Melanie Maxwell | AnnArbor.com

When Roger Newton started the first Esperion Therapeutics in 1998, he raised more than $200 million and sold his company to Pfizer for $1.3 billion. Now in its second life, the Plymouth Township-based drug development company closed a new $33 million round of funding last week.

The funding will allow the company continue its growth as it develops a drug that could help people who have negative reactions to Lipotor lower their cholesterol. The investment round, the largest in Ann Arbor since medical device company CytoPherx raised $34 million last year, was not easy to close.

“Ever since the global financial crisis in 2008, if you talk to anyone in the biotech industry they would say it is much harder,” said CEO Tim Mayleben, who rejoined the company last December.

“… There are fewer venture capital firms, fewer alternative sources of funds, it has been a shrinking universe of potential investors. You really have to try harder and you have to stand out more.”

This funding round drew from previous investors in the company including local VC fund Arboretum Ventures as well as newcomer Longitude Capital. Mayleben believes that his current company has a unique asset that has helped it attract this kind of funding.

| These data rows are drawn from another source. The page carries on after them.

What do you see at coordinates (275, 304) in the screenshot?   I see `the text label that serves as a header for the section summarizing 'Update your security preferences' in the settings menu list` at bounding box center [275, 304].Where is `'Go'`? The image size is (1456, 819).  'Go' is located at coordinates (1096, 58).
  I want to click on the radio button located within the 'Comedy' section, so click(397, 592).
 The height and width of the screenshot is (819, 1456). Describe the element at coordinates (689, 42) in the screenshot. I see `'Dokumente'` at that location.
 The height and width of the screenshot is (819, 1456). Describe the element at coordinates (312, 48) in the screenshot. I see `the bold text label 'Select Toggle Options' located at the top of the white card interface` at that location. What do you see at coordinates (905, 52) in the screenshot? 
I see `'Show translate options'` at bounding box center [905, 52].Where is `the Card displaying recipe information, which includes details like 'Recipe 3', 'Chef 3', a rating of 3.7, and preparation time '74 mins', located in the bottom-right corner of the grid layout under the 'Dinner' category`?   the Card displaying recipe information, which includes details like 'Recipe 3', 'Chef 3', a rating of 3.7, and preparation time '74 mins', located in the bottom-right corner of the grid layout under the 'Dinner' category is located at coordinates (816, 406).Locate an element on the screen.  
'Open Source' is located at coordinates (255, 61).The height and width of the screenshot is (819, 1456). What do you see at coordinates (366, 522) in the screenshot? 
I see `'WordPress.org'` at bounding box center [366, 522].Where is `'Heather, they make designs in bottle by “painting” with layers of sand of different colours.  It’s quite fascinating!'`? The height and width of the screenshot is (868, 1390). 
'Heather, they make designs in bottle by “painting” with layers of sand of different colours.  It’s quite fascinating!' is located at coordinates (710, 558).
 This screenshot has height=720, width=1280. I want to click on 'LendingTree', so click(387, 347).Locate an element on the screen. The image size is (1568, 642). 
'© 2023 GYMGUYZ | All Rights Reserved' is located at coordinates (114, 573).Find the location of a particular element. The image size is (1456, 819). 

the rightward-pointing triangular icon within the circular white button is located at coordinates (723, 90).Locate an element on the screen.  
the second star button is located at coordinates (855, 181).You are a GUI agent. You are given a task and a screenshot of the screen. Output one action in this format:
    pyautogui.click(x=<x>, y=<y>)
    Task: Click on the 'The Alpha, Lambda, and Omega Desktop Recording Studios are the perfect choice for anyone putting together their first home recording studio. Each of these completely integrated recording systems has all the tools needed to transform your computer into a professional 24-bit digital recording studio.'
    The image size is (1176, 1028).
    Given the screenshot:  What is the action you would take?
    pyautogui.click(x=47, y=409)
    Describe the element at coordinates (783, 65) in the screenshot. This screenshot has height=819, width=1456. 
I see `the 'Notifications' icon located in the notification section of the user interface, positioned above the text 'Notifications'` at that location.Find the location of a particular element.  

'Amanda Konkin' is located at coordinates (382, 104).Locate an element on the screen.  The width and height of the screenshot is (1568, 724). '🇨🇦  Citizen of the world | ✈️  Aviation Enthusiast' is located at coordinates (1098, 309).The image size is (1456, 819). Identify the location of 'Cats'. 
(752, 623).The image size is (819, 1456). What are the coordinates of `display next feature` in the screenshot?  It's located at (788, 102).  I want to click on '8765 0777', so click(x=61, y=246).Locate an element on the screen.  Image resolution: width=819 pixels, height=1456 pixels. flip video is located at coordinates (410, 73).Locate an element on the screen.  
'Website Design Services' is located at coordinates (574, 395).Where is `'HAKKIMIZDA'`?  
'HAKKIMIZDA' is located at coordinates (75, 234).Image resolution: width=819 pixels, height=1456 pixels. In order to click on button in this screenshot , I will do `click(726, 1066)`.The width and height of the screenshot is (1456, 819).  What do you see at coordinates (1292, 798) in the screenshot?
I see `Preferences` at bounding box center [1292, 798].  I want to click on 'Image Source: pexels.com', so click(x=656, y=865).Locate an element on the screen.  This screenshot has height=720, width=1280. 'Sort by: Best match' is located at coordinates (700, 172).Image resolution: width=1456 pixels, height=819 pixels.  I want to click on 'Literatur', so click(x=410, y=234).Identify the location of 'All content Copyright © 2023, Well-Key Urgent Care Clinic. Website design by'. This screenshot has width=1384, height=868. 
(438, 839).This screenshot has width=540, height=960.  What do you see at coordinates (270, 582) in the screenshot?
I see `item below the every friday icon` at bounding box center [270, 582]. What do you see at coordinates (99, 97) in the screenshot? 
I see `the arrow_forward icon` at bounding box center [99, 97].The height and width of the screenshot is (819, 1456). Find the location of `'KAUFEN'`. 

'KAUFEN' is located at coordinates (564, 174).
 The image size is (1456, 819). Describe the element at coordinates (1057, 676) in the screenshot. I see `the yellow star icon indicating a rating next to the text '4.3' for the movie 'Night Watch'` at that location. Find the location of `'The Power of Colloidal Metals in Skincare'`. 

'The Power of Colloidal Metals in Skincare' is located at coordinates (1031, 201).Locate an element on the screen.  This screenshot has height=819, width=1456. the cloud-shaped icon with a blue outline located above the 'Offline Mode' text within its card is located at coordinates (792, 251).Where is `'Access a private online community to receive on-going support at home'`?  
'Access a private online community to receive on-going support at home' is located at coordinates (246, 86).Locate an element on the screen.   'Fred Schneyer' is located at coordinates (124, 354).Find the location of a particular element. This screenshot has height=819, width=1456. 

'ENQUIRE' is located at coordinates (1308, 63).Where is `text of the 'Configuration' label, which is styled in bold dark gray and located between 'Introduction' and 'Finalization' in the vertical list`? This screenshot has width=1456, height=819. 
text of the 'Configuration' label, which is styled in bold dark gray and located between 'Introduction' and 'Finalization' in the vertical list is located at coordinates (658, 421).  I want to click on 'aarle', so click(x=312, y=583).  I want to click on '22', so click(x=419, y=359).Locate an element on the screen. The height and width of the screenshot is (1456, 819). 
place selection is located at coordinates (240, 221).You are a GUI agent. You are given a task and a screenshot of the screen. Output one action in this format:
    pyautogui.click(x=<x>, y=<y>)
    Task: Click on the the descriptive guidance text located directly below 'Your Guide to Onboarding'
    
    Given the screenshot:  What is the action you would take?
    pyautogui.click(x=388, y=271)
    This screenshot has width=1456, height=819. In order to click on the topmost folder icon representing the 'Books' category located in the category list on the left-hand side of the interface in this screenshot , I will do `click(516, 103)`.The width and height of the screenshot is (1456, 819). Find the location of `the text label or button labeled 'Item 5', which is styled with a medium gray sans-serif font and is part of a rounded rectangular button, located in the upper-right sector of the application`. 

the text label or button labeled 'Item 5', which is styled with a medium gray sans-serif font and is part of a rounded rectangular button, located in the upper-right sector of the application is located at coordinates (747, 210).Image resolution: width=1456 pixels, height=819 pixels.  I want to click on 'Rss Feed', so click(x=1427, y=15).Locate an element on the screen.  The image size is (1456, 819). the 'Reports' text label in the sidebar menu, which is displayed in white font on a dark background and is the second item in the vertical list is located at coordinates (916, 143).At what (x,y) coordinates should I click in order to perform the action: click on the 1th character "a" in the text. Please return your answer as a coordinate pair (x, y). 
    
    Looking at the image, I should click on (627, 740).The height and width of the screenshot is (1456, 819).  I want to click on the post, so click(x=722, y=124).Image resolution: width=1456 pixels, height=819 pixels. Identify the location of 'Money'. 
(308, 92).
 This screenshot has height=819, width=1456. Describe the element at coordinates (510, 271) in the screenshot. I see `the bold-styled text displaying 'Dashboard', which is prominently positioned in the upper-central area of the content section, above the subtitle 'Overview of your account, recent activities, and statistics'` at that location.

"I like to say that there’s only one Roger Newton," he said.

"There's only one guy who co-discovered Lipitor, founded the original Esperion and now brought it back. ... There’s a lot of people that want to be part of that."

Newton raised an initial $22.75 million in 2008 to buy back the patent for the molecule, ETC-1002, that he said excited him more than anything he had ever seen before. He used that money to re-found Esperion, bringing a number of former Pfizer and Esperion employees on board with him.

Esperion is using ETC-1002 to develop a drug in pill form that will be able to lower low-density lipoprotein (LDL) cholesterol in patients without affecting the more healthy high-density lipoprotein (HDL) cholesterol. The drug uses a different process than Lipotor, which Newton also co-discovered.

“This drug will be able to be used by people who cannot tolerate statins, or who are statin resistant,” Newton said.

“That is potentially 9 million people who currently have trouble lowering their cholesterol to where they want it. The only other non-statin drug only lowers cholesterol by 15-18 percent. We can get up to 40 percent lowering which is much more comparable to Lipitor.”

The company began with eight employees and now has 13 people working in drug development, clinical testing and administrative capacities. While the first Esperion spent more time on drug discovery, Newton said the new company is focused on developing its primary product.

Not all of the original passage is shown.